++++ INPUT DATA ++++

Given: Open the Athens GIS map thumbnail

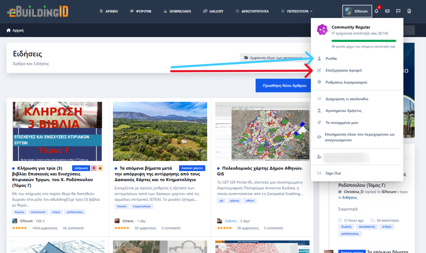Looking at the screenshot, I should pyautogui.click(x=262, y=131).
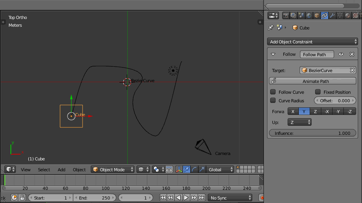The width and height of the screenshot is (362, 203).
Task: Click the pin icon beside Cube
Action: click(271, 28)
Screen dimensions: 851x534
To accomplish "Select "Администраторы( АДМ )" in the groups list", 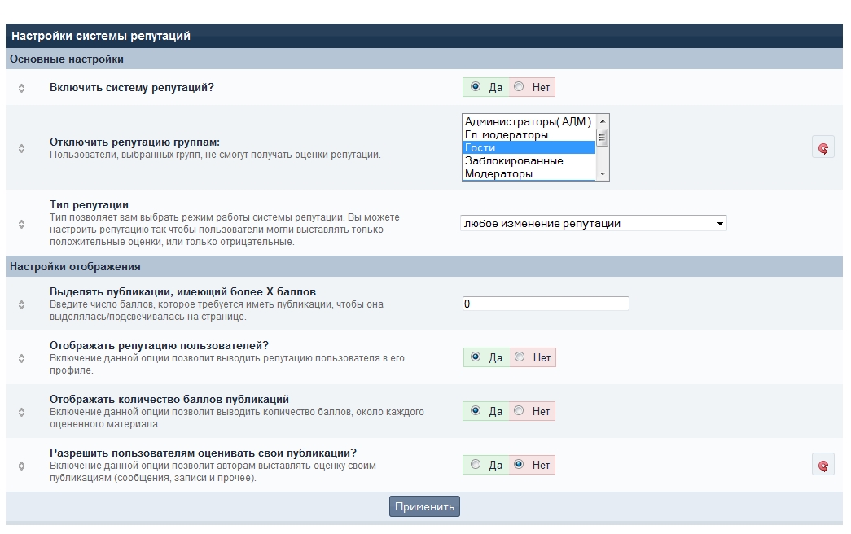I will [528, 122].
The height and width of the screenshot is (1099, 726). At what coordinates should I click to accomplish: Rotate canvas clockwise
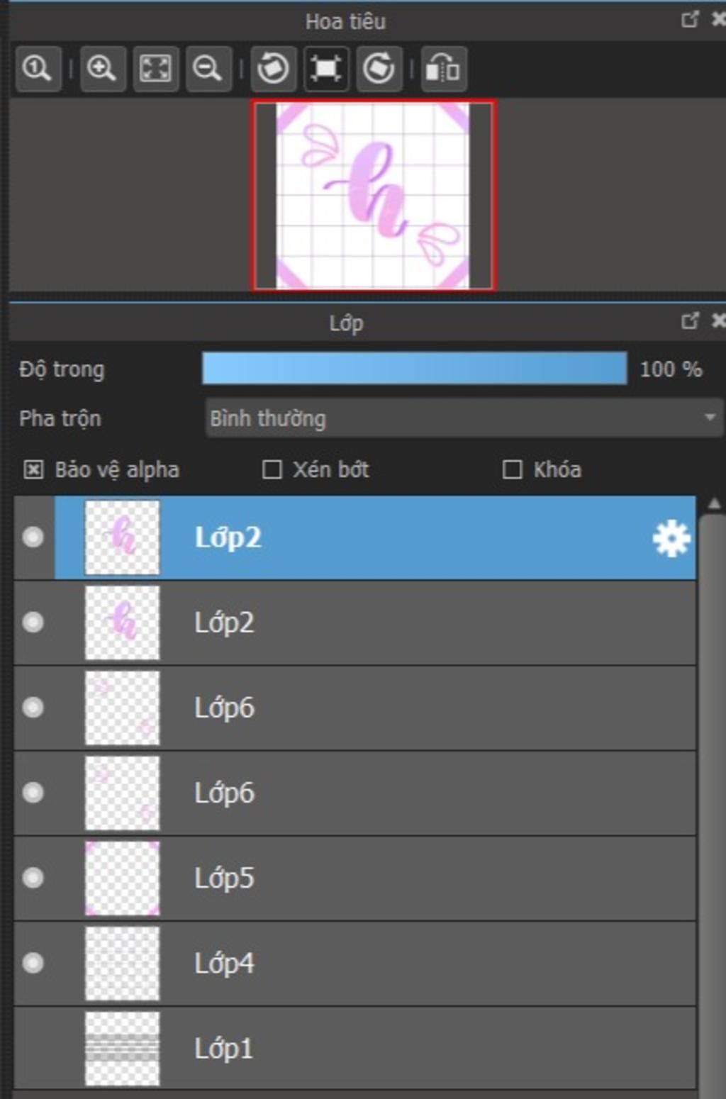point(379,69)
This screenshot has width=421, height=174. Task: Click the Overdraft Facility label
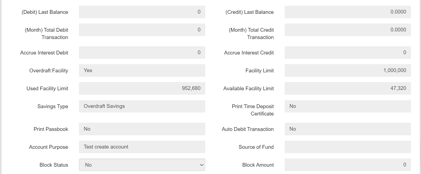(49, 71)
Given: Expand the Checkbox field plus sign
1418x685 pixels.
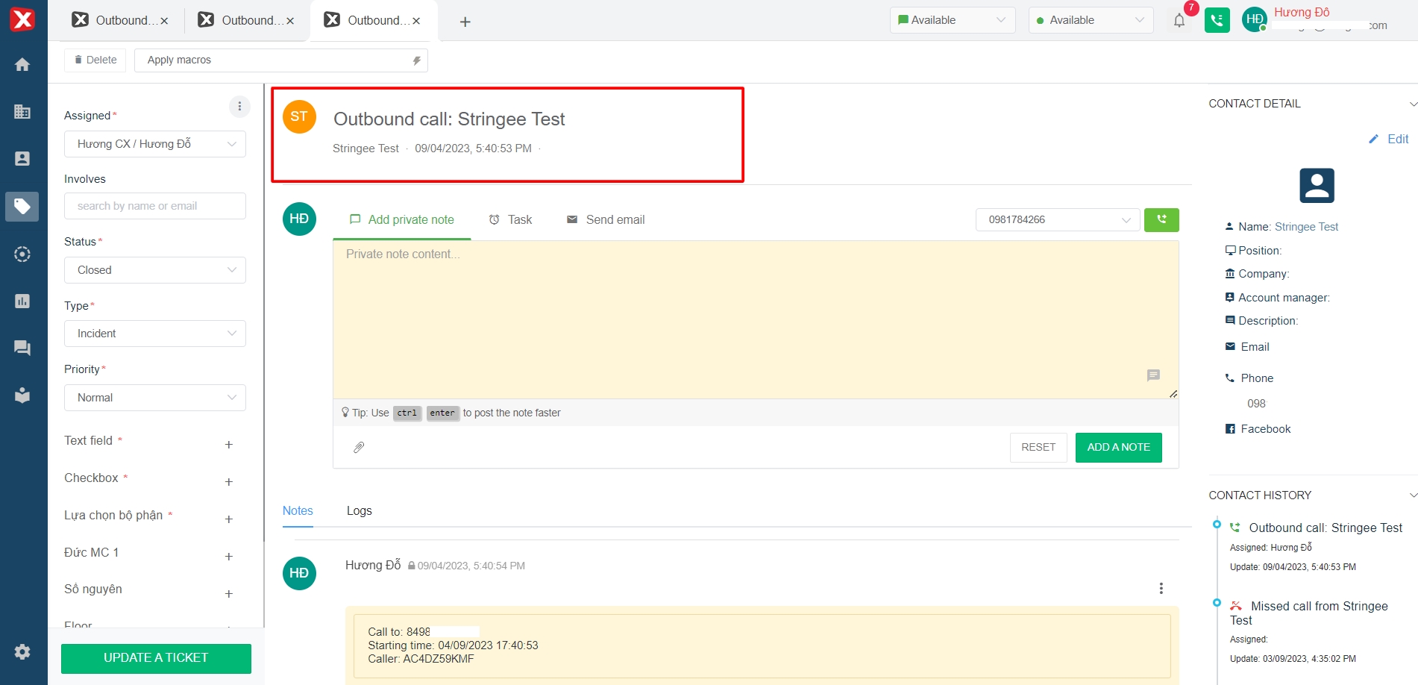Looking at the screenshot, I should click(x=229, y=482).
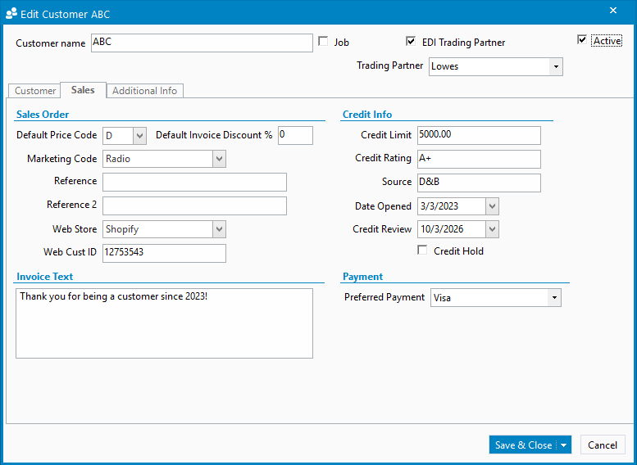The width and height of the screenshot is (637, 465).
Task: Click the Save & Close button
Action: (523, 445)
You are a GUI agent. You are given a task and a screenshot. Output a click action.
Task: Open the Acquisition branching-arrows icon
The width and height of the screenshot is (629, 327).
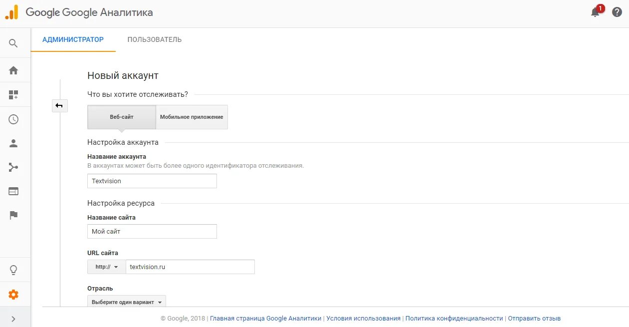[13, 167]
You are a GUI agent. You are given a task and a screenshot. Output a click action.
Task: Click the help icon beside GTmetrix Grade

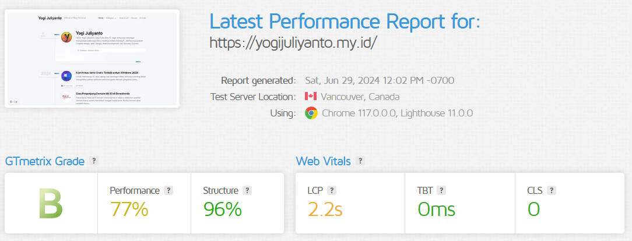point(93,161)
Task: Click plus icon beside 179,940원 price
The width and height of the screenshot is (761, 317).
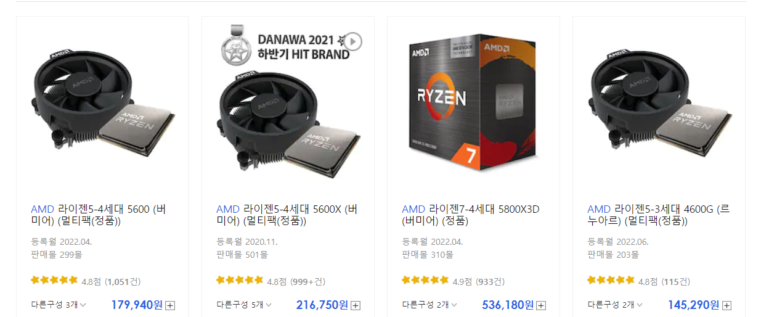Action: pos(171,305)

++++

* [PROBLEM STATEMENT]
The copy must begin with the line containing "Task: Click plus icon beside 179,940원 price", end with the last line of the material, match each line exactly, and hold no pictures.

* [WRITTEN REPLY]
Task: Click plus icon beside 179,940원 price
The width and height of the screenshot is (761, 317).
Action: pos(171,305)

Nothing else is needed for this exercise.